THE INPUT.
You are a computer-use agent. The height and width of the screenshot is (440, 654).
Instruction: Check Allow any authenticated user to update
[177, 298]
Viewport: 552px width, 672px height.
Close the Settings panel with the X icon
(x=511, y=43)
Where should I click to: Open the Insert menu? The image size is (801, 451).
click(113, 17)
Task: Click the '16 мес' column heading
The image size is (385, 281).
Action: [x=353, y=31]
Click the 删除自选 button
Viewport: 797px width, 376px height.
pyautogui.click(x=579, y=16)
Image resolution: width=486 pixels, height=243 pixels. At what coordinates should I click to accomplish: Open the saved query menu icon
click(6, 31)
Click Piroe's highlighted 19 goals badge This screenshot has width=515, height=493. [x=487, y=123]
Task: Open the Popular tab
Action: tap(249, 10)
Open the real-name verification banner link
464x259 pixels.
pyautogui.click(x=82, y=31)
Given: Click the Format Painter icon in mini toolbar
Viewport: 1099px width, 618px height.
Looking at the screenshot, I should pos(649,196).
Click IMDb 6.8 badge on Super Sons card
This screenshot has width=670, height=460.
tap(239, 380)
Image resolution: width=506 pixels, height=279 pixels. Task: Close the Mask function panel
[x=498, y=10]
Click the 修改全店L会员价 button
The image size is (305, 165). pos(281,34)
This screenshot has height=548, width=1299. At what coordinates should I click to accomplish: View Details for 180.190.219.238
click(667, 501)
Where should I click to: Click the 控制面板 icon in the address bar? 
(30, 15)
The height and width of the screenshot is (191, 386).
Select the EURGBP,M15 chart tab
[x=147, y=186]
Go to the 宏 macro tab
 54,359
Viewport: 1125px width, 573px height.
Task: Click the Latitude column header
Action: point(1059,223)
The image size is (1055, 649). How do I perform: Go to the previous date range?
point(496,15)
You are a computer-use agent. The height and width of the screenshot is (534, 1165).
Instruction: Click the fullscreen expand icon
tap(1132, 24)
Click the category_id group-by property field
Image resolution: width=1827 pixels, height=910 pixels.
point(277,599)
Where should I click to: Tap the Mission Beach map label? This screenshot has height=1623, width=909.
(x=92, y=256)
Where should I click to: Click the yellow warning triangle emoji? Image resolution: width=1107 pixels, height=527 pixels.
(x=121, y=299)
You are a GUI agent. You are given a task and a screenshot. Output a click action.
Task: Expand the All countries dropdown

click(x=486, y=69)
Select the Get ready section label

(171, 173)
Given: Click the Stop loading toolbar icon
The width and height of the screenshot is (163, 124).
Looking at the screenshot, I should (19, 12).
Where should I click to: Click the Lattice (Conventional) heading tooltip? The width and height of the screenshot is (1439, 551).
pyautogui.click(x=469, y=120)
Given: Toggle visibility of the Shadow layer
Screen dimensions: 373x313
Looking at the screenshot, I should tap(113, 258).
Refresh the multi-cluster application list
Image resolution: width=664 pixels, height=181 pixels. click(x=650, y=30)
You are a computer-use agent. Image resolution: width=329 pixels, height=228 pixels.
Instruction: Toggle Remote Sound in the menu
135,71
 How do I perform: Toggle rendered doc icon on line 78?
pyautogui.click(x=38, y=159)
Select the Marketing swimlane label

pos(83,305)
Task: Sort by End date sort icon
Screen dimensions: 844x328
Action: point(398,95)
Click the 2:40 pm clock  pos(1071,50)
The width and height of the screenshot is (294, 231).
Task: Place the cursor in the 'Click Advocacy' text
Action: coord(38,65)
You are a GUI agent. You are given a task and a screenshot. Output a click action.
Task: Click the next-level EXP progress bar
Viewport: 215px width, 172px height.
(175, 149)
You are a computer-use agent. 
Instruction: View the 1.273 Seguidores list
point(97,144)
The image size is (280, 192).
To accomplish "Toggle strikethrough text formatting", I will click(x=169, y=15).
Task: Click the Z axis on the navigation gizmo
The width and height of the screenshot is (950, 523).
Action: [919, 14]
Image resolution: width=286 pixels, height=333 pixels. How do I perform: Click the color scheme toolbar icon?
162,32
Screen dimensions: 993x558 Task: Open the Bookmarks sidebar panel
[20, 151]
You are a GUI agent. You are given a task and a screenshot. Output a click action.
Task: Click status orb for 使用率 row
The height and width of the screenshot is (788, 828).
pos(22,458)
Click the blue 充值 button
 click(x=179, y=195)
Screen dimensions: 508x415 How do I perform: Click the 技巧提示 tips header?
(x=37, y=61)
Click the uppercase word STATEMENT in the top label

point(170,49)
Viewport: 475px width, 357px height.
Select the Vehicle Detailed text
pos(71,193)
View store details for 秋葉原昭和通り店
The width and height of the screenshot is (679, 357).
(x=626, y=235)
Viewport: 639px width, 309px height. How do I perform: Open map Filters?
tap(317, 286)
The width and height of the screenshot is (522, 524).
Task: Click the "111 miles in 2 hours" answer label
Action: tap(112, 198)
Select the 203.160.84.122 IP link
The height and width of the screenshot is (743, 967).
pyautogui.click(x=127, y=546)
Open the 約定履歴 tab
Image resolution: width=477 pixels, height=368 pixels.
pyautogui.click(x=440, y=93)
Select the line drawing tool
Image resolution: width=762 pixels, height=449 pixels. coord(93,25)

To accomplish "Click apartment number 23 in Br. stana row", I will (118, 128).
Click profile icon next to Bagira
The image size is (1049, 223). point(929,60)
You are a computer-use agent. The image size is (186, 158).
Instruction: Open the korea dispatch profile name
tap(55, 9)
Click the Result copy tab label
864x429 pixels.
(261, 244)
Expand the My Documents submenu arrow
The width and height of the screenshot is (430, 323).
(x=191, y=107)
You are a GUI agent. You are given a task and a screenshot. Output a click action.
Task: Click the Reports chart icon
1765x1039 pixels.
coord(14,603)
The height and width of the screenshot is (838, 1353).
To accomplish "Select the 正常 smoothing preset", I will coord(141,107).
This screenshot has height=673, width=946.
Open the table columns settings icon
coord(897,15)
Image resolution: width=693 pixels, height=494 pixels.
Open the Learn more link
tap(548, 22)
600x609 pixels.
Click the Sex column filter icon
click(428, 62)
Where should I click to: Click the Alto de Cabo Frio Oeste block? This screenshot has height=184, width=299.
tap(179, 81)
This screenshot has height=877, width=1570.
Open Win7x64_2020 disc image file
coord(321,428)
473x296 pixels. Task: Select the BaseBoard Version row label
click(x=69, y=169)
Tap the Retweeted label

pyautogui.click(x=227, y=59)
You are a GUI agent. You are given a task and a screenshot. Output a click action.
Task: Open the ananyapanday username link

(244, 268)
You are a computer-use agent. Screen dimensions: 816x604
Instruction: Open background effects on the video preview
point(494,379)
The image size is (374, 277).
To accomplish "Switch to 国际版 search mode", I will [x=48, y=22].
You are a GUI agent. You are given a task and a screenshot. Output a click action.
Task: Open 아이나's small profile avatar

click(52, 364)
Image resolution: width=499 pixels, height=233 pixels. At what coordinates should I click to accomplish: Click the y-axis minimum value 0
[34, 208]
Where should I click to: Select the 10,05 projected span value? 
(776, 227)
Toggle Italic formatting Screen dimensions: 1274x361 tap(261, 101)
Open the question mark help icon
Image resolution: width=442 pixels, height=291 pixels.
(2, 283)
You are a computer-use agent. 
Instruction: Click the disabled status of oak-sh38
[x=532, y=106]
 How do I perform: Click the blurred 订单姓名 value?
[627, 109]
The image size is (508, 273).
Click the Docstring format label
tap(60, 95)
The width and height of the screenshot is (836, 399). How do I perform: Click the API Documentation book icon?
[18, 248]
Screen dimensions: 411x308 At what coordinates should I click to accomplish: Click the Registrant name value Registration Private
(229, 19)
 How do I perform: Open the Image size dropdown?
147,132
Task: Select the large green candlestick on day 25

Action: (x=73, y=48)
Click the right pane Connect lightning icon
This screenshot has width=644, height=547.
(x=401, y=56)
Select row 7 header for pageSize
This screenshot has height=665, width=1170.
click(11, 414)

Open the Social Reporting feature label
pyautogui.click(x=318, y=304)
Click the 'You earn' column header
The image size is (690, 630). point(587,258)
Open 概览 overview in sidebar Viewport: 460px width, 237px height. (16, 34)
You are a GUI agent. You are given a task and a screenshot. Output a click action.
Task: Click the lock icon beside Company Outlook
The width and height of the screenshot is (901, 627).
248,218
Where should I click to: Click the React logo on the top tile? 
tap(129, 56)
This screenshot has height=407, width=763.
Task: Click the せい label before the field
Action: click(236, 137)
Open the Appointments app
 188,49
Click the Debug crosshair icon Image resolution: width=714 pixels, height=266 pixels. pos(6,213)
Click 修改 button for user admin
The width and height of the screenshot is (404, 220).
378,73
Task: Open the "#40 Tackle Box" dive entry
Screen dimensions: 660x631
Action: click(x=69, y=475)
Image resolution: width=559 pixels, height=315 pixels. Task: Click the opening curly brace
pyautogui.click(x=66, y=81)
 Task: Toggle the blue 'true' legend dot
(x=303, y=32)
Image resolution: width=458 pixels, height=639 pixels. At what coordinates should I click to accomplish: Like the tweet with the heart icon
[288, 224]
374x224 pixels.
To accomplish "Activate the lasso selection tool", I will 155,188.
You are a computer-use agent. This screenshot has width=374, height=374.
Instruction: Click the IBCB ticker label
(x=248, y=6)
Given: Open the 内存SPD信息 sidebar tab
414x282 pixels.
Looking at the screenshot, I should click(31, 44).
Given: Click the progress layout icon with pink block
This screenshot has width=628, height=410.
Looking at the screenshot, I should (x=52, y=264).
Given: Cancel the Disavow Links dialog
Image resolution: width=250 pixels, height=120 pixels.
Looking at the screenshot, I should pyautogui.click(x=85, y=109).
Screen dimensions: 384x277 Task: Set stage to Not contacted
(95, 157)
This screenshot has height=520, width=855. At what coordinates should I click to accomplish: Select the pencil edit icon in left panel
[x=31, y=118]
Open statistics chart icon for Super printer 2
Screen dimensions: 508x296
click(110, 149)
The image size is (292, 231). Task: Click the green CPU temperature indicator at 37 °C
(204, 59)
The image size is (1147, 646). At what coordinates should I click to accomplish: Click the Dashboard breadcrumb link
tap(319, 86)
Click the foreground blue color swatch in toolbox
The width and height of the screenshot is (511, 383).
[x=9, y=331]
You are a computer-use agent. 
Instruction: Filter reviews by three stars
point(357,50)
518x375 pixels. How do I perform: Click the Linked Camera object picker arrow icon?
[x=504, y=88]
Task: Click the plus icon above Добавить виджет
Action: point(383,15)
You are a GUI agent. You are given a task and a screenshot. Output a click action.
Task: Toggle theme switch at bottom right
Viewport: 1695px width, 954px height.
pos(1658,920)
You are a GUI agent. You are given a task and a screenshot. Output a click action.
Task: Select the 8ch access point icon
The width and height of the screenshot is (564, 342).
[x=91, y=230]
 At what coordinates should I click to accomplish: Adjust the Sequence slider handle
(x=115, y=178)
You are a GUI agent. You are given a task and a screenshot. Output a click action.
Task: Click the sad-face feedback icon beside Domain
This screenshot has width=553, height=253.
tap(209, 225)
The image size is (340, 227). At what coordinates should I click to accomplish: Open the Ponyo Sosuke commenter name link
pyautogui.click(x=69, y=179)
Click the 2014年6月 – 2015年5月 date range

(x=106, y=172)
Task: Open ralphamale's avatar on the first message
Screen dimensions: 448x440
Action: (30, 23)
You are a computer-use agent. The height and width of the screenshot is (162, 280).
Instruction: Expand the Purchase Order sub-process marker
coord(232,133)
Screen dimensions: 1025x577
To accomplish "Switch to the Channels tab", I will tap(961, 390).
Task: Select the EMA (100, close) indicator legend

WHAT THE TASK REQUIRES. The required output is the set of lines from the first line of the data through the line that contains "Click the 删除自选 button", transcribed exactly.

RESULT OF THIS EXERCISE.
You are a computer-use agent. The height and width of the screenshot is (440, 654).
Instruction: Check Allow any authenticated user to update
[177, 298]
Viewport: 552px width, 672px height.
Close the Settings panel with the X icon
(x=511, y=43)
Where should I click to: Open the Insert menu? The image size is (801, 451).
click(113, 17)
Task: Click the '16 мес' column heading
The image size is (385, 281).
Action: [x=353, y=31]
Click the 删除自选 button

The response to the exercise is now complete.